To keep the suspense going, let me secondly tell you about the new job I got and how class is going at Duoc. I'm ending the end of the first semester, and am busy preparing classes and giving tests, grading them and listening to bullshit excuses about student absences which are leading them down the lane to failure. Most of the time classes are great, and I usually spend free time at school puttering about the teachers lounge and pestering my coworkers to share their food. We (the gringos) are now in possession of ping pong paddles and when it's not raining like to annoy the students by taking over one of the few tables for hours at a time. I've also gotten to changing the backgrounds on the computers from the standard lame DuocUC background to some exciting and original backgrounds, thanks to Google images. The Chilean professors don't appreciate my humor, I think, and only the gringos were laughing when they discovered I had put pictures of the Bloods and the Crips, puppies making adorable scrunched up faces, and Mexican low-riders on ninety percent of the computer screens. Oh well, they're better for it, I suppose. Anyways, in the midst of all of this strenuous work, one wouldn't think that it wouldn't be the right time to get an additional job, right? Wrong. After losing multiple valuables I found myself short of cash and wanting to replace some important stuff. An opportunity arose to do just that. The English department was informed that a Chilean software company was looking for some English teachers to teach a few English courses for their employees, as part of a benefit incentive program. The pay is all right and the course material is basic stuff, really easy, so my friend Lindsey and I signed on. I now work for a Chilean software company teaching four classes in addition to my ten a week I teach with Duoc, which has forced me to be a hell of a lot more productive. Mostly due to the fact that I can't sleep until noon like I used to, and have to get up at six thirty in the morning monday through thursday. It's worth it, because now I can laugh in the face of vicious assault/ass-whoopin'/dignity destroyer, replacing my valuables as though a million assaults couldn't affect my pocketbook. Ha ha ha!

All right, all right! I'll get down to the real nitty gritty. A vicious mugging/robbery/ass kicking, you ask? Well, it happened like this. My friend Andy and I had gone to Santiago proper in the downtown area to celebrate a birthday at a famous bar called La Piojera, which serves drinks known as ¨terremotos¨, or earthquakes. These drinks are a blend of a couple types of strong liquor with a scoop of icecream in it (probably to dull the violent shudders of the liquor with a little sweetness, I imagine). Anyways, two Terremotos and you feel like you've been through an earthquake, hence the name. The night started on an argumentative tone. The bar was packed with small groups of foreigners and large groups of Chilenos, and I once again was the blondest person in the bar. This feisty blondness of mine has gotten me into a lot of trouble with random people, and would lead me towards the painful kicks and blows I was to receive later in the evening. The overarching assumption is my blondness and I represent the callous and hipocritical United States, its ubiquitous wealth, whiteness and all the problems the world currently blames it for (instead of the melting pot of cultures, colors, financial situations and problems of its own it actually has to contend with). Also, my being a cultural ambassador requires that I feel the need to set the record straight for all us law-abiding American citizens and place blame where blame is due. Thus, I frequently find myself getting into heated arguments with strangers who approach me demanding I explain my actions, rather than that of my government. Granted, I've also been approached many times by very friendly people, looking to have a pleasant conversation with someone obviously not from this part of the world. This was not one of those times.

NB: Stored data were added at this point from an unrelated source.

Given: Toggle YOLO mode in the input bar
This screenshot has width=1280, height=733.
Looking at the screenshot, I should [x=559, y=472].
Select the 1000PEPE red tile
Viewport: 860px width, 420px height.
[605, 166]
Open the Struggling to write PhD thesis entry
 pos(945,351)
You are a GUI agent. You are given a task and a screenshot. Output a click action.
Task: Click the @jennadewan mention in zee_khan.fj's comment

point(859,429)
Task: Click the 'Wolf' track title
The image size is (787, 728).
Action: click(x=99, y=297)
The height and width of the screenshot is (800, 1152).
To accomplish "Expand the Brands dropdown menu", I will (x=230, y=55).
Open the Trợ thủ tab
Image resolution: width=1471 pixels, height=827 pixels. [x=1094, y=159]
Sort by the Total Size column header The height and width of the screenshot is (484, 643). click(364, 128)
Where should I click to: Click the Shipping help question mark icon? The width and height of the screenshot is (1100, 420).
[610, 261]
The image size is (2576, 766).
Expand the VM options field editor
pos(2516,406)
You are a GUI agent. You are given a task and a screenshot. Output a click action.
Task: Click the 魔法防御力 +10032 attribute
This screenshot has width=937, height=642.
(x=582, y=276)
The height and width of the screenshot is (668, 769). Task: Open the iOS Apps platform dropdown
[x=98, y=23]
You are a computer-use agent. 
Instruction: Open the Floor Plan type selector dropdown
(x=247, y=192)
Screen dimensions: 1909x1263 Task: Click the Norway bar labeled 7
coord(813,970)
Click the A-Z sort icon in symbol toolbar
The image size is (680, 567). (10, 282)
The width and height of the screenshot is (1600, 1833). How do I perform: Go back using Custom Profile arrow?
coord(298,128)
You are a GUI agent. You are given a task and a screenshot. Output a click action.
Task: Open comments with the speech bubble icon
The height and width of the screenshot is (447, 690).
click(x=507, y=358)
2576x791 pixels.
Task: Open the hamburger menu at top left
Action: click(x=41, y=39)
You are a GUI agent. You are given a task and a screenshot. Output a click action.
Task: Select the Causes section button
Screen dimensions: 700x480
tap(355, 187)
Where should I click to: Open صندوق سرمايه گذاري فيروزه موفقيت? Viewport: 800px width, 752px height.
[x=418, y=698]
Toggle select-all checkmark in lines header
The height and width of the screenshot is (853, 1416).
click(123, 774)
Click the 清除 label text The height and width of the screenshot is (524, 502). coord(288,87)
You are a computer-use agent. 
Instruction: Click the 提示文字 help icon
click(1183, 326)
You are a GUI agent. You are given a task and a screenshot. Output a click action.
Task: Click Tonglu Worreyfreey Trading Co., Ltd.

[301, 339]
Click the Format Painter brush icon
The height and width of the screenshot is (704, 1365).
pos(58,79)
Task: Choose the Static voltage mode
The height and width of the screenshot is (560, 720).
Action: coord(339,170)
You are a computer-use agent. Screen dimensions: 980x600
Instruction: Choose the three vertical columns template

I had posted myself at the bar with Andy and we were enjoying a couple of cervezas, chatting with two Chileans next to us about the interesting differences and similarities that most countries share when some random middle-aged Chilean busted in on us, sloshing his beer about and angrily accusing me (not black haired Andy) of being a pawn for a dictatorship posing as a democracy. Well, you can imagine my annoyance at this particular statement, being the liberal and open-minded U.S. citizen I am, with all my love for due process, democratic rule, and separation of church and state. However, this has happened many times, and not wanting to enter a two man fray of words, I ignored him and turned back to my companions. Apparently, this was unacceptable, and merely antagonized his belligerency. He addressed me again, a little more forcefully, which gave me cause to turn and address his falsehood. After asking my new Chilean friends if they knew him and receiving a negatory shaking of their heads, I promptly told him that I apologized if he believed that the citizens of the United States were to blame or even in control of the actions of an extremely unpopular, unilateral, control-minded government and perhaps he would find his very own Chilean problems a creation of boath his and his Chilean government's doing if he took the time to educate himself a little better. This led into fifteen minutes of worthless banter on both his and my part, which accomplished nothing except raise tensions as people in the bar began watching to see when it would come to blows(of course Andy didn't do anything or jump in at any time, which was to become the common theme throughout the evening). Fortunately, at precisely the time when I was beginning to tire of the cyclical nature of our argument and wondering myself when it would come to blows, all of my gringo friends entered, laughing jovially and full of good-natured camaraderie. Cruelly, I suppose, I quickly summoned one of my American counterparts over, introduced him (or foisted him onto, depending how you look at it) to the idiot I had been so close to hitting, and made my way over to an empty table that had now been filled with the cheerful sounds of glasses clinking and birthday toasts being made all around. Phew!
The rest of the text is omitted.